Friday, April 30, 2010

Traffic.
I may have mentioned this before, but the traffic here is crazy. By far the scariest experience I have had so far has been trying to cross the street; really, any street, at any time. The drivers in Arequipa rank right up there with the ones I saw in Nigeria, and from what I gather, this is true anywhere in Peru. Left-hand turn from the right lane? No problem! Right-hand turn from the left lane? Sure! Pass another car by crossing the double yellow line, while going around a blind corner? Seriously. It is wild. Nothing about it makes sense to me. What looks to me like a tiny side street often seems to actually be a major thoroughfare, and although I usually think that I have a decent sense of direction, I will often be in a vehicle that appears to turn off of a big street into a random neighborhood, make about a dozen turns, and come out on another major road that seems like it should have been a simple right turn from the previous big street. And pedestrian right-of-way would never even occur to drivers here. As Lucy said to me, "Here the only traffic lights are for the cars. Pedestrians have only intuition."
Human stoplight: here is one of the policeman that occasionally direct traffic at a very major intersection near my house. I can't describe in words the chaos that happens when they are not there. Once I asked my Spanish teacher why they don't install a light there, and she gave me a blank stare, and then said that she had no idea.

Many people here get around by taxi. Arequipa is completely overrun with them. Probably at least a good 80% of the cars on the road are taxis, and many of them are not legit, so you have to be careful about the ones you take. Taxis here are way worse than New York City cabs. At least in New York, the cabs will probably ultimately try to avoid killing you. However, they are relatively cheap to take and wherever you are in the city, you only have to wait a matter of seconds before one comes by.

Count em (the taxis are the ones with the signs on top, not just the yellow ones.)

Another way to get around is public transportation, or combis (essentially large minivans or small busses.) They run on fixed routes but will pick you up and drop you off anywhere along the way. The signs on the windshield let you know which neighborhoods they go to, and every one of them also has, in addition to the driver, an employee who hangs out the open door, shouting out the combi´s destinations. This guy is also the one who collects the fare from passengers once they are aboard.

To take one, you wave at the one you want, which will then swerve over to the side of the road to get to where you are (sometimes crossing several lanes of traffic to do so). The guy hanging out the door will stop shouting the combi´s destinations in order to tell you to hurry up and get into the combi. He sounds like an auctioneer, sometimes muttering almost under his breath, sometimes nearly shouting, "climb up, climb up, climb up, hurry, hurry, hurry." If you are the only passenger embarking (or the last one on), the second your foot is off solid ground, the guy yells at the driver to hit it (who does.) I have learned to take off my sunglasses when I flag down my combi, so that I can see more clearly the darker interior of the bus and quickly find something solid to grab onto immediately, to prevent my being thrown down the aisle as soon as I hop on.
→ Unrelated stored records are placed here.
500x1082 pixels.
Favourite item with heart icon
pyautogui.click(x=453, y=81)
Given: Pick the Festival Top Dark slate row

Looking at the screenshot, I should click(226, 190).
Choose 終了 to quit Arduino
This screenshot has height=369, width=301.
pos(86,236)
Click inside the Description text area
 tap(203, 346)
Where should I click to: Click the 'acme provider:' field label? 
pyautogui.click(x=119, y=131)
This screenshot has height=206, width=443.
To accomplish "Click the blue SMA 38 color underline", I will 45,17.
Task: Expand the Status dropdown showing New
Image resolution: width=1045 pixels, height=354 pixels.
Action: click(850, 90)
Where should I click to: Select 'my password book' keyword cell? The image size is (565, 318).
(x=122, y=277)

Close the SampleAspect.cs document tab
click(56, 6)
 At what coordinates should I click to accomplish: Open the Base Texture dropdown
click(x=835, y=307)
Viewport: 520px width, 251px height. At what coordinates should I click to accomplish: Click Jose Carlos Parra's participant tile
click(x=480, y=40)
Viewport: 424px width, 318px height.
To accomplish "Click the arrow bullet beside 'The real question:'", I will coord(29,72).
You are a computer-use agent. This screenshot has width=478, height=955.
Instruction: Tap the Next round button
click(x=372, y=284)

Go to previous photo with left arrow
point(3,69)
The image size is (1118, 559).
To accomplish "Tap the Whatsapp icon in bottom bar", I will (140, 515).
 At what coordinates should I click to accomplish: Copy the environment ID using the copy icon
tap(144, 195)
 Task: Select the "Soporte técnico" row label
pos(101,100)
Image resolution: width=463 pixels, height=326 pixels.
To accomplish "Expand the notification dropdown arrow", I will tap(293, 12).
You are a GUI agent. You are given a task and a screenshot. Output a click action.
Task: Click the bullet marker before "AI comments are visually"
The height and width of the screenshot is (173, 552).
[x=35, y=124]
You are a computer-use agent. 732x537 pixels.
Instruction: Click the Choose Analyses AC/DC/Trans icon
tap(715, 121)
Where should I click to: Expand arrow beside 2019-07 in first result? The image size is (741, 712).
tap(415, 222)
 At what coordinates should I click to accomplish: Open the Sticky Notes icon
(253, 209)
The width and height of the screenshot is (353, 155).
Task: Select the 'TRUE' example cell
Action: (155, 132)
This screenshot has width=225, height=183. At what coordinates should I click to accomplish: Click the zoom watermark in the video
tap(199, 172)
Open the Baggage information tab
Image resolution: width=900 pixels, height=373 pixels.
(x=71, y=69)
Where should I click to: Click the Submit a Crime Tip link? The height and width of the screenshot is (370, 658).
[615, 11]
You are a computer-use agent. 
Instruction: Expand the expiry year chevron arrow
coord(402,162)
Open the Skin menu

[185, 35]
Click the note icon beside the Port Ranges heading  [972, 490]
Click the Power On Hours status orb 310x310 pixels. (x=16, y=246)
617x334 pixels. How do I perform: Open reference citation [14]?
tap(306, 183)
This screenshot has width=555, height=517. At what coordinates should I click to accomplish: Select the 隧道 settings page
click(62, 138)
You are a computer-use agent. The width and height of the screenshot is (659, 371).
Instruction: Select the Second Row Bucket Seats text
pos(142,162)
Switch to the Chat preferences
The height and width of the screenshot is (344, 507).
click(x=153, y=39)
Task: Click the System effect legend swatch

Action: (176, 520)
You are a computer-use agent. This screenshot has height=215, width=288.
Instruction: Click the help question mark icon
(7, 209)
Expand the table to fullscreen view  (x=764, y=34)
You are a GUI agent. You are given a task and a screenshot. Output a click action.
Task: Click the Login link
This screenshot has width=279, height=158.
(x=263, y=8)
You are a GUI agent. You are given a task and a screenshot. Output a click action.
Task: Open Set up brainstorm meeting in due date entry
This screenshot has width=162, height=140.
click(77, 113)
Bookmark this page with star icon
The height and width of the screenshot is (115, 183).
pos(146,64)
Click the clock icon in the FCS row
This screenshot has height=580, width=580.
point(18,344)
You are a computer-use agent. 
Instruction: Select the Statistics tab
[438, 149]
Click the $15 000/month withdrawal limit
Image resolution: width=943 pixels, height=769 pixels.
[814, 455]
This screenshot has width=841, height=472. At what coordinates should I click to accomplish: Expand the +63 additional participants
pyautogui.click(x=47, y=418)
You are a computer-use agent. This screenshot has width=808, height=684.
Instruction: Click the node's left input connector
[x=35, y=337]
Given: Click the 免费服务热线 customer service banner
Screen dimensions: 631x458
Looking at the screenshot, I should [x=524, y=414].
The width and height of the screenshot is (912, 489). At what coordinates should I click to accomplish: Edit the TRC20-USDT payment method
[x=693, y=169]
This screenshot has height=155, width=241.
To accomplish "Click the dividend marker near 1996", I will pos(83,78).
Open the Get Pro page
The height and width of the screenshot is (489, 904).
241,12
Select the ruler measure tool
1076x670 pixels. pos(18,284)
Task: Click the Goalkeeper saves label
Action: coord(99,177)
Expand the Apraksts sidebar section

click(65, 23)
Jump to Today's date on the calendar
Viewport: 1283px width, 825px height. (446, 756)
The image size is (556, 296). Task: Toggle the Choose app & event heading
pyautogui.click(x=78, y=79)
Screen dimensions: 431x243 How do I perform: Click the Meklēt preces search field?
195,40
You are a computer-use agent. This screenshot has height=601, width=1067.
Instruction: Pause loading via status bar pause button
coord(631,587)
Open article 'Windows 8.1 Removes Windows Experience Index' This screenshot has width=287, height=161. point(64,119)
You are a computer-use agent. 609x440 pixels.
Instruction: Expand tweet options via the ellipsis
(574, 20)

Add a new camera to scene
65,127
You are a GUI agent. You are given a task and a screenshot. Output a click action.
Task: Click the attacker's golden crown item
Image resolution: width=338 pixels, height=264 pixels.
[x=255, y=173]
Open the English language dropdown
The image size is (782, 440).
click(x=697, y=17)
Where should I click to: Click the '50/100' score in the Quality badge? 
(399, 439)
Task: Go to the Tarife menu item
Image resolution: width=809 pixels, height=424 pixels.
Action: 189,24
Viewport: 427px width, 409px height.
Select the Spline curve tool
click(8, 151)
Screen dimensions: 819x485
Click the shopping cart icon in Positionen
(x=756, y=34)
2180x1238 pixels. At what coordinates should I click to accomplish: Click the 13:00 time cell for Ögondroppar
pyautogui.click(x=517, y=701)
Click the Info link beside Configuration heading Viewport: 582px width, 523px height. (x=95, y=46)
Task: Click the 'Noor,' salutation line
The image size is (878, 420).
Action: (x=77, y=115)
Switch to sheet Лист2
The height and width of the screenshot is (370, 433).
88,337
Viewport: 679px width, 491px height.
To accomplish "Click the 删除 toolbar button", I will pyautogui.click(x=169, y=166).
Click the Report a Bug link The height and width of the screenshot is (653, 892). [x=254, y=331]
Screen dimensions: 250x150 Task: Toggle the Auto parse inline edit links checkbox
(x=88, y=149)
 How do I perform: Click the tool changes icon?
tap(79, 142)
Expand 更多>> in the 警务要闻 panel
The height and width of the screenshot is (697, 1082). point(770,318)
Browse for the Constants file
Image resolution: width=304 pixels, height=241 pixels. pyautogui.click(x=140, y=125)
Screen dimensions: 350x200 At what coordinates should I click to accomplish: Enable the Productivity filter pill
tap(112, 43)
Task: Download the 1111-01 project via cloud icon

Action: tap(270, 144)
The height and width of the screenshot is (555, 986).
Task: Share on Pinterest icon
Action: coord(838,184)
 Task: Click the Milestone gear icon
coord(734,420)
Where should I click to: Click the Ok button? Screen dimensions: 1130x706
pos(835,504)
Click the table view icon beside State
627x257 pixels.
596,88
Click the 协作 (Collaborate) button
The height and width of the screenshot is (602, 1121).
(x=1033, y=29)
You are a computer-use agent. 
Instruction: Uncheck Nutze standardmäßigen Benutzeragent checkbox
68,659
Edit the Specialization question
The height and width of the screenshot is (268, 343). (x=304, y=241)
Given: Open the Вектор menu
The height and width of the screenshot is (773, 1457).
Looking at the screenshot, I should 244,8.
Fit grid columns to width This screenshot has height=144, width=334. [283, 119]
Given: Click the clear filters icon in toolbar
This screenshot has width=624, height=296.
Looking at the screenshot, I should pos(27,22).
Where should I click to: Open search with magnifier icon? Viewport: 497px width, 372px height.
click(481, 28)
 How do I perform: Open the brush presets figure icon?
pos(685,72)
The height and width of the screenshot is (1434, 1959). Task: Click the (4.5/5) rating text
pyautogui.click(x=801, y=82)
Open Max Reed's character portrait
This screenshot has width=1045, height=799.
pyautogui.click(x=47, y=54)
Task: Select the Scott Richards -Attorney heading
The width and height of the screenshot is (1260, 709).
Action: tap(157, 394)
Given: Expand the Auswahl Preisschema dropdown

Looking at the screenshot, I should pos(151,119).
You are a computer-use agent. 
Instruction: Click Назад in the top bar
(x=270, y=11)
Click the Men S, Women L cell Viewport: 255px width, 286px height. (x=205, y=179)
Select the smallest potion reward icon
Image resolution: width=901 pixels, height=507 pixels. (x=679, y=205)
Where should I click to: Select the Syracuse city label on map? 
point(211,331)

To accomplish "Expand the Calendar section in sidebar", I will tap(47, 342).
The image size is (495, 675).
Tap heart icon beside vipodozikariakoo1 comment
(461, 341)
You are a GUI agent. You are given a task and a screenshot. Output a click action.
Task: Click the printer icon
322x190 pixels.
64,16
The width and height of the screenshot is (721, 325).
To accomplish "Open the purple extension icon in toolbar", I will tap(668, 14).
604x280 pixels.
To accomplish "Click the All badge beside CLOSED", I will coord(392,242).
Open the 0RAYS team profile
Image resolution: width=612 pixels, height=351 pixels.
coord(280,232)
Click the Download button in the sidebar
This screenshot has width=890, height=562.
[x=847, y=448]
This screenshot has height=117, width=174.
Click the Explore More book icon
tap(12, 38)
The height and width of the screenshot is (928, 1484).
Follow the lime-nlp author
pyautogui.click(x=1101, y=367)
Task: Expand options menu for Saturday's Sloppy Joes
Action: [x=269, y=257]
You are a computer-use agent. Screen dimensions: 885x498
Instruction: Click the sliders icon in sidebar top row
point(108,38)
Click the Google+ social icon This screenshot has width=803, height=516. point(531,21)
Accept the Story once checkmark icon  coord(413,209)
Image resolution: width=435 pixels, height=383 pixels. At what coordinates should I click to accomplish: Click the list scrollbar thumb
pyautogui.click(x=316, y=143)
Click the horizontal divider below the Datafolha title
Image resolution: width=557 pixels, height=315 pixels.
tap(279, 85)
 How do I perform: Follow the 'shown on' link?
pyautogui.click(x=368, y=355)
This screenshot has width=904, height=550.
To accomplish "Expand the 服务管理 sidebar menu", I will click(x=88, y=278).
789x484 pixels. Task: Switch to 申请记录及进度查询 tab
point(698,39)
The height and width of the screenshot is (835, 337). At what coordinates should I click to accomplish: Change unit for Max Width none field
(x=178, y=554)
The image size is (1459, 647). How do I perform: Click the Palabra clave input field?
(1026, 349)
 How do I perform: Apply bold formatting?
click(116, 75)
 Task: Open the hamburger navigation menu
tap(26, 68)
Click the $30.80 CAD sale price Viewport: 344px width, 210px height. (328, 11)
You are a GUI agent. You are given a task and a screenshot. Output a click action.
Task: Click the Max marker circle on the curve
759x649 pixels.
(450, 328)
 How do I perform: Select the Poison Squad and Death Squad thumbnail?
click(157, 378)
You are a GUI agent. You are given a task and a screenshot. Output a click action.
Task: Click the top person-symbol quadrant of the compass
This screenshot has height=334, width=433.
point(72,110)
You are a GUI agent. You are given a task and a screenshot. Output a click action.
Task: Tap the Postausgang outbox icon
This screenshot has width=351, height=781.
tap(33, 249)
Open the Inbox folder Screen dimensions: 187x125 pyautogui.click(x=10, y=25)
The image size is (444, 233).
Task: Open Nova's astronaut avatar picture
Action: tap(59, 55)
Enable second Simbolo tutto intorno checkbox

Getting off is not quite as tricky, but involves some of the same maneuvers. You yell "Baja!" where you want the combi to drop you off, and the same guy will open the door for you (if it hasn´t already been hanging open) and tell you to hurry up and get off, "get off, get off, get off, hurry, hurry, hurry," as you push your way towards the door and leap to the ground. This is how I get to and from the clinics every day--the round-trip costs me about 50 cents. Here, an Arequipeno demostrates the dismount.

One super annoying aspect of the traffic here is the incessant honking. People here honk at everything. Turning left from the right-hand lane? Check. Traffic speeding up or slowing down? Check. Someone on the side of the road? Check. Car in front of you? Pull up to a red light? Been about 30 seconds since the last time you used your horn? Check, check, check. Car horns come in a wide variety of sounds, too--anything from your traditional honk or beep to whistle sounds, car alarm sounds, and siren sounds. I always think it is amazing (kind of hilarious, kind of really irritating) when I am walking along the street, and there are three taxis coming from EACH direction, and they ALL honk at me. As if I were secretly really wanting to take a taxi, but just hadn´t seen any I liked yet out of the 17 to pass me already. It is possible that some amount of that honking is because I am a gringa, but to be perfectly honest, I really don´t get much more honking than the average pedestrian/car/traffic light/crack in the asphalt.

Somewhat related: one of my first mornings here, I heard something driving around the neighborhood, playing "Under the Sea", from The Little Mermaid. The sound was just like an ice cream truck, only it was 7 in the morning. So I asked Marcela what it was, and she told me--it's the trash pickup.

This morning it rained a little bit (very rare for April), and when the clouds allowed a peak at the mountains surrounding the city, they were snow-covered!

1 comment:

Erika said...

So glad you're acclimating there and learning to "hurry, hurry, hurry." It sounds a LOT like Nigerian traffic. Stay safe!